### WHAT YOU NEED TO DO
Gather each line containing the string "image" from these entries.
[DATA SECTION — start]
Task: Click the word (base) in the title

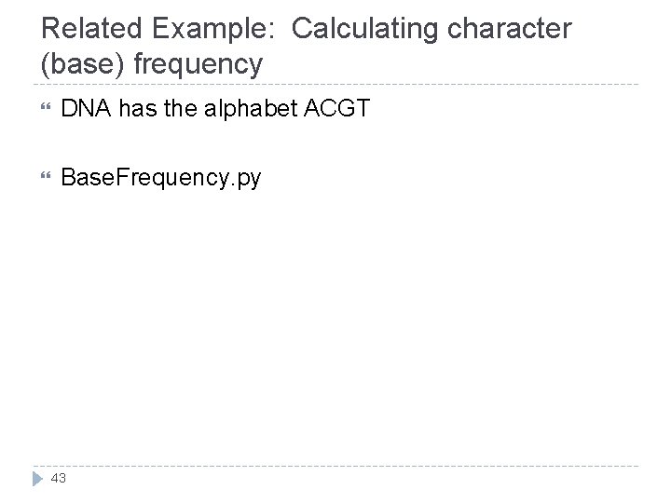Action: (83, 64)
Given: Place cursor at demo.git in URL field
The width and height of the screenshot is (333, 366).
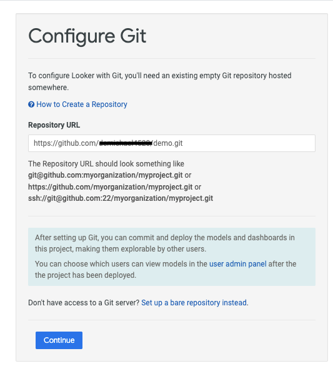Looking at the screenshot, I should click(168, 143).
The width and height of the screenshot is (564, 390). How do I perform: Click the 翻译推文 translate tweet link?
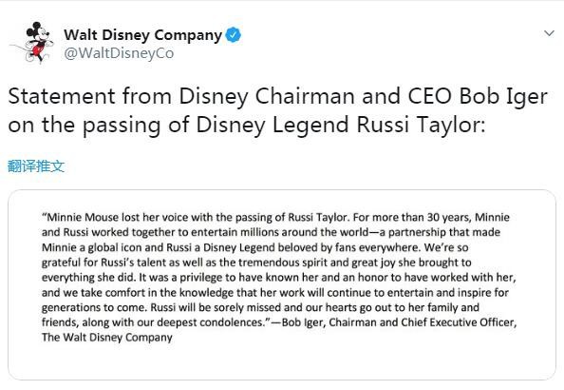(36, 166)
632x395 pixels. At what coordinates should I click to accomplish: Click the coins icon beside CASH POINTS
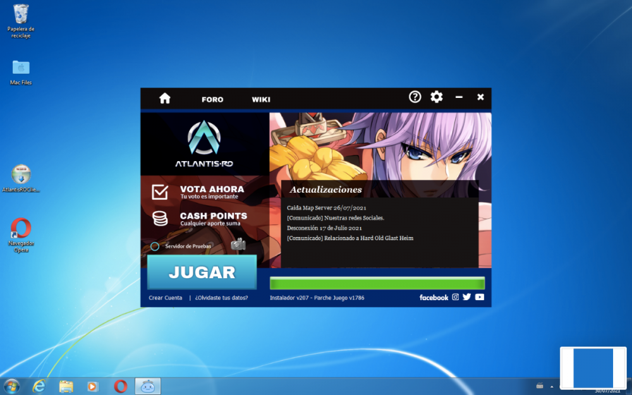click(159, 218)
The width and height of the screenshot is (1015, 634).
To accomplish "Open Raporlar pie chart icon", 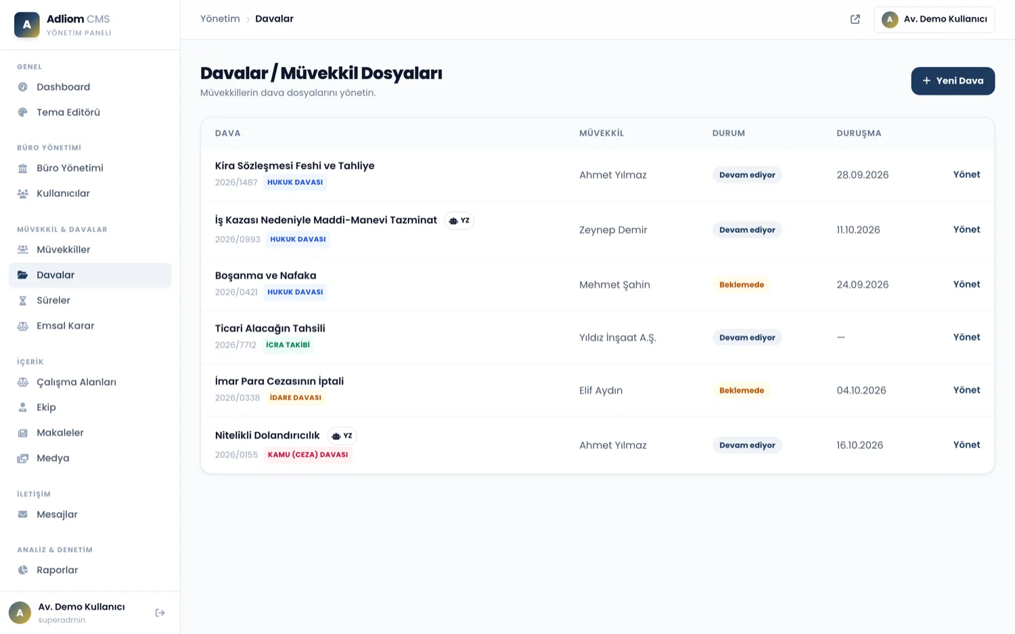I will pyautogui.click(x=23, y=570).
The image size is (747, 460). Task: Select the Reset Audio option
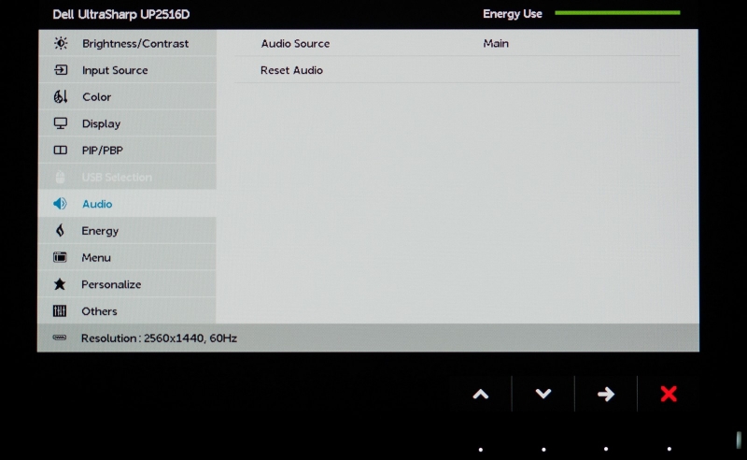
[DATA SECTION — finish]
[DATA SECTION — start]
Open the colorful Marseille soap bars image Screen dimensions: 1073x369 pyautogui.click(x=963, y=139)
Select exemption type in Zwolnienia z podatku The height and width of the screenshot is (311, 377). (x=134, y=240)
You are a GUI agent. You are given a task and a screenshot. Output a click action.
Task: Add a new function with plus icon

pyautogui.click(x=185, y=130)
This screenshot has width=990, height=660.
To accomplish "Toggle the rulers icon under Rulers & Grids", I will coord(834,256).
[DATA SECTION — finish]
[DATA SECTION — start]
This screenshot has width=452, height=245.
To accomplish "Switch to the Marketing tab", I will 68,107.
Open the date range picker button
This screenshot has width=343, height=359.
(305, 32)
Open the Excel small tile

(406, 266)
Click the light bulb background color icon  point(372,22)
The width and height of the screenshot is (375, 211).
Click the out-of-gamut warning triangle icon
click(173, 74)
[DATA SECTION — finish]
### TASK ANSWER
The image size is (747, 460). Task: Select the Reset Audio option
Open the colorful Marseille soap bars image Screen dimensions: 1073x369 pyautogui.click(x=963, y=139)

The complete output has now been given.